Material provided:

= Beginning of Section =

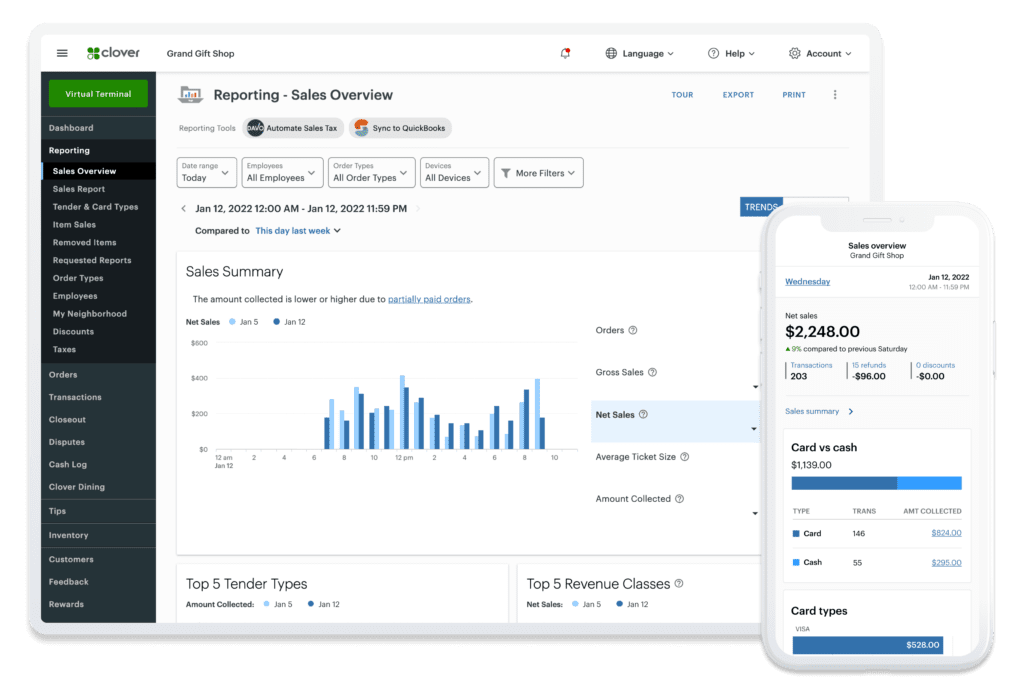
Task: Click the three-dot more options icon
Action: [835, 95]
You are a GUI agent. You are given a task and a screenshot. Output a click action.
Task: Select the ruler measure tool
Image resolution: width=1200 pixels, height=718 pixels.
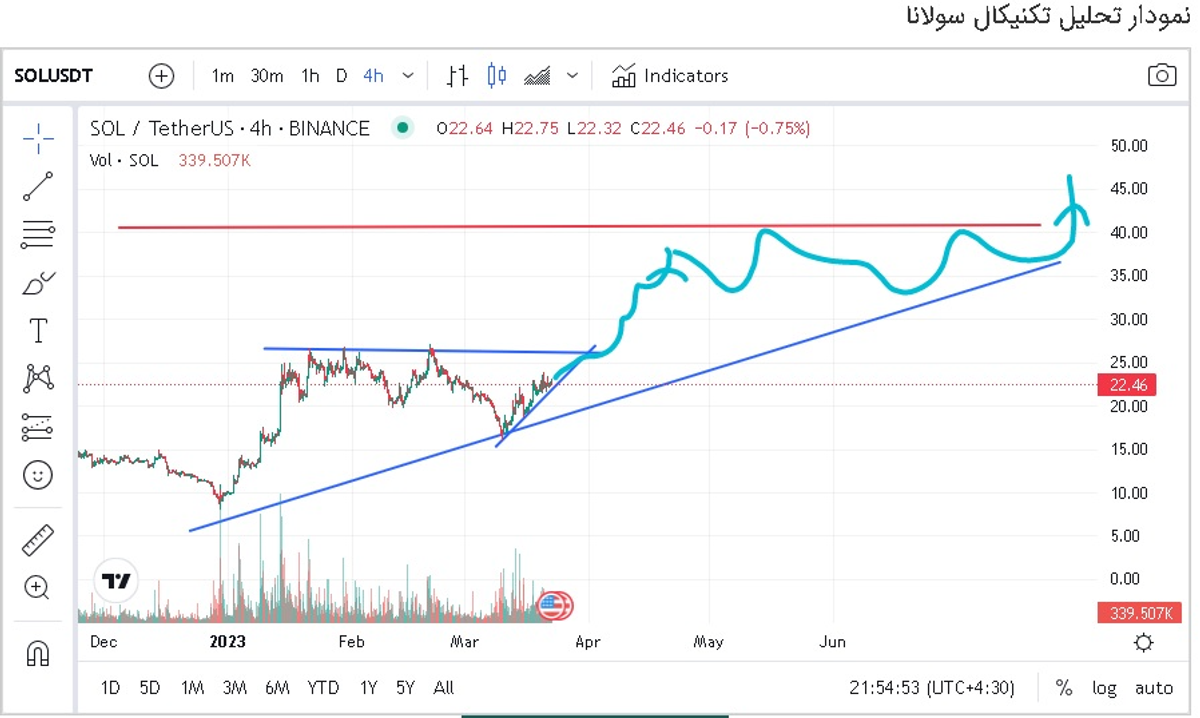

= End of Section =
= Beginning of Section =

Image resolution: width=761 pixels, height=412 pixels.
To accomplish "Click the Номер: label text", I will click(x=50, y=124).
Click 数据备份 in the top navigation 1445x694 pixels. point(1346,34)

= End of Section =

Work instructions: Could you restate word for word the lines above from the one containing "You are a GUI" through the one containing "Image resolution: width=1200", both included, and nothing else?

Your response:
You are a GUI agent. You are given a task and a screenshot. Output a click action.
Task: Select the ruler measure tool
Image resolution: width=1200 pixels, height=718 pixels.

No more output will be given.